Wichtig: Diese Sätze stammen aus der amerikanischen Datenschutzerklärung von Nissan. Ob der japanische Hersteller in Europa, wo strengere Regeln gelten, ähnlich vorgeht, gibt die Stiftung nicht an. Ohnehin sind nicht alle Ergebnisse komplett vergleichbar, da je nach Marke teils europäische und teils US-Verträge herangezogen wurden. Die Verlockung für die Autobauer, alles auszuschöpfen, dürfte aber groß sein. Laut der Unternehmensberatung McKinsey könnte der Markt für Daten aus dem Auto bis 2030 auf 750 Milliarden Dollar wachsen.
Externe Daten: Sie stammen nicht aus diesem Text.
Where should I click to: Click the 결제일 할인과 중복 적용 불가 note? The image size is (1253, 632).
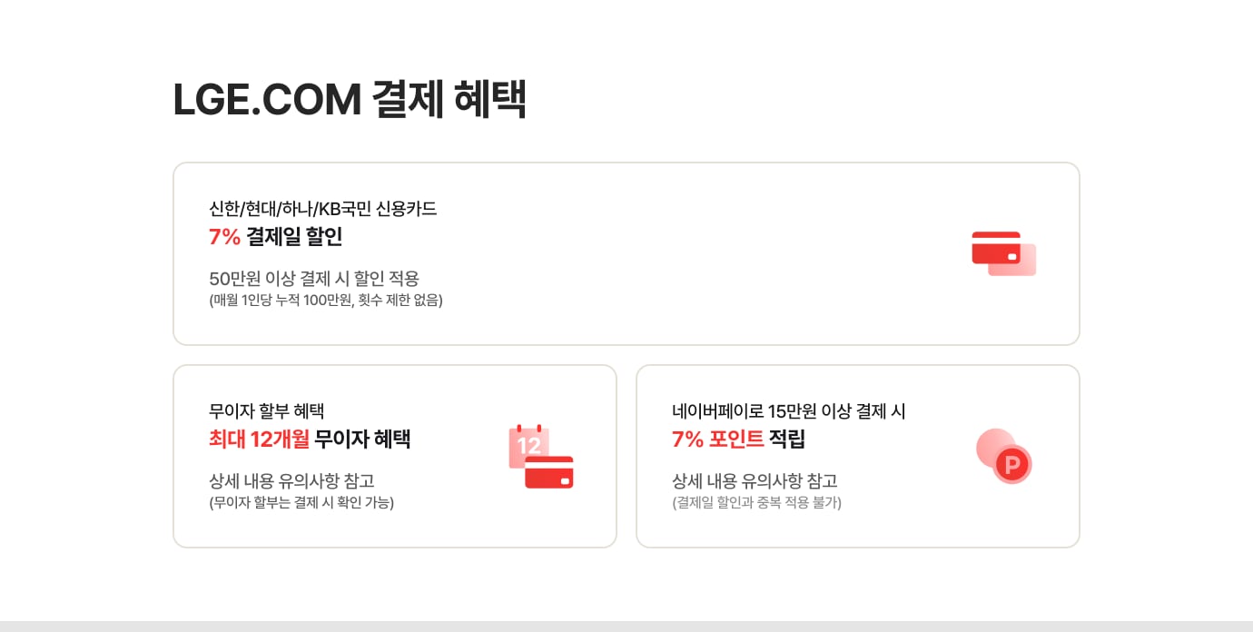[x=756, y=503]
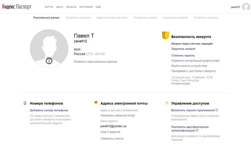Click the user avatar in top-right corner
251x144 pixels.
coord(246,7)
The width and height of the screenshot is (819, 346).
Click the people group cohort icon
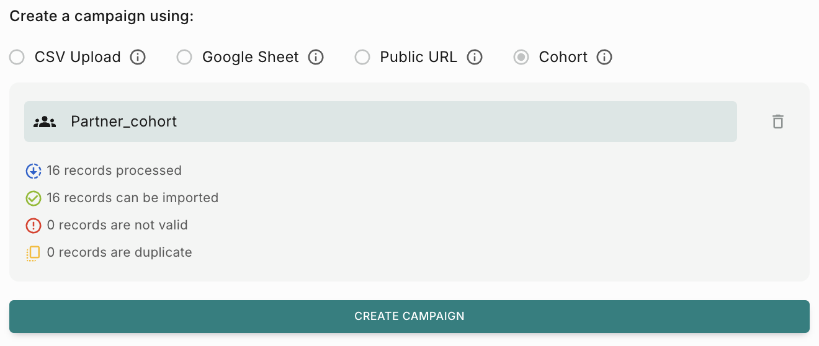(x=45, y=122)
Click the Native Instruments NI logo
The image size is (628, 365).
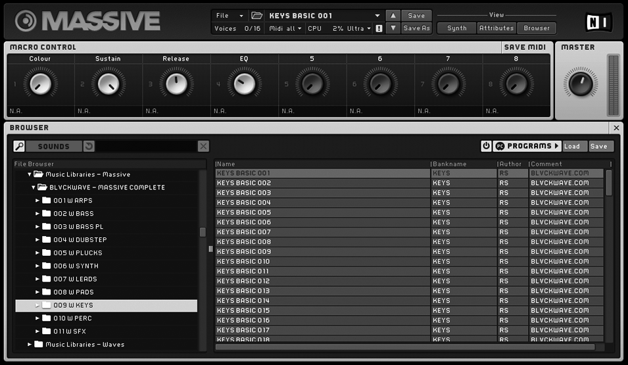coord(598,22)
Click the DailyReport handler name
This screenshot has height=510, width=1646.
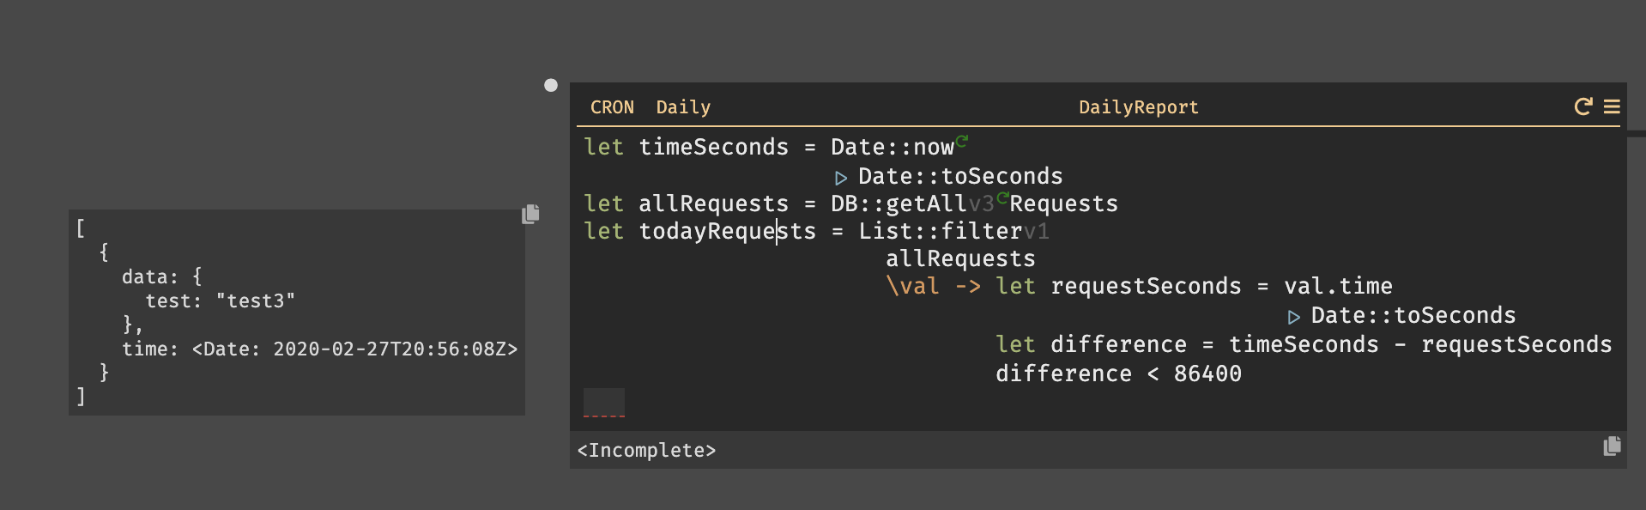tap(1138, 107)
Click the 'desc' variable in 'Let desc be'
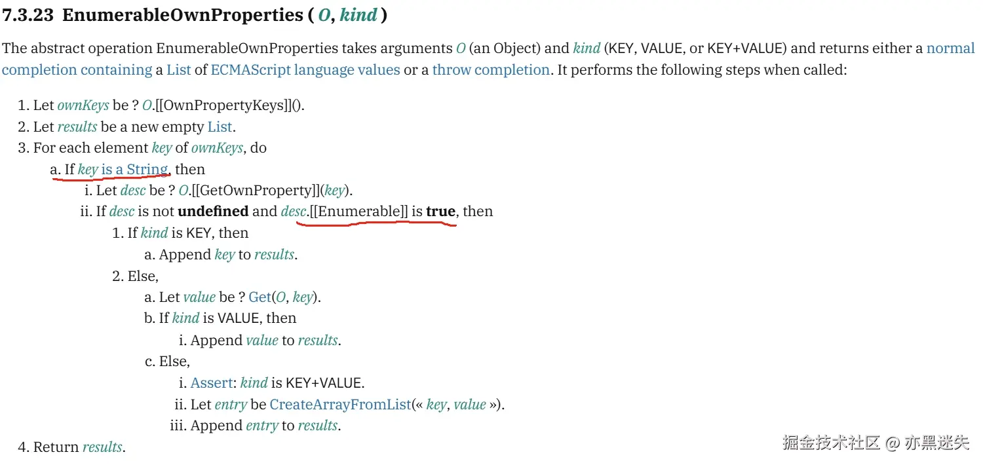This screenshot has height=465, width=983. pyautogui.click(x=133, y=191)
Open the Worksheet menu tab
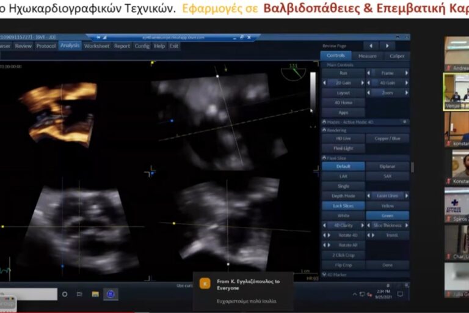469x313 pixels. click(96, 46)
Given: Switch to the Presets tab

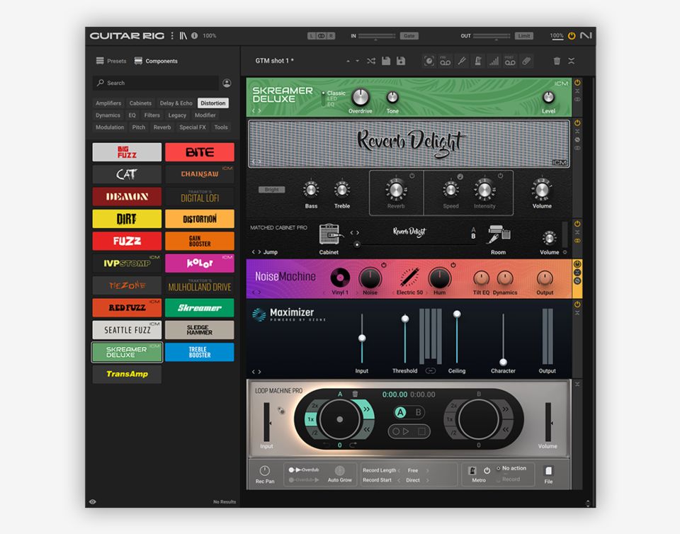Looking at the screenshot, I should tap(111, 61).
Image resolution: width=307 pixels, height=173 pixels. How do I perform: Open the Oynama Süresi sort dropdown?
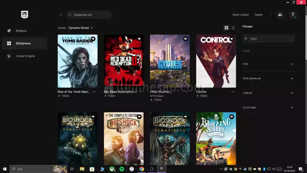tap(81, 28)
Ganz wehrlos sind die Nutzer aber nicht. Vor allem die Fahrzeugapps sollten Käufer möglichst meiden oder deren Berechtigung beschneiden, rät Mozilla. Auch das Auto selbst soll möglichst wenig Daten übertragen – sofern das geht. Lehnt man etwa bei Tesla eine Datenübertragung ab, könne dies dazu führen, „dass Ihr Fahrzeug eine eingeschränkte Funktionalität aufweist, ernsthaft beschädigt wird oder nicht mehr einsatzfähig ist“, warnt der US-Hersteller.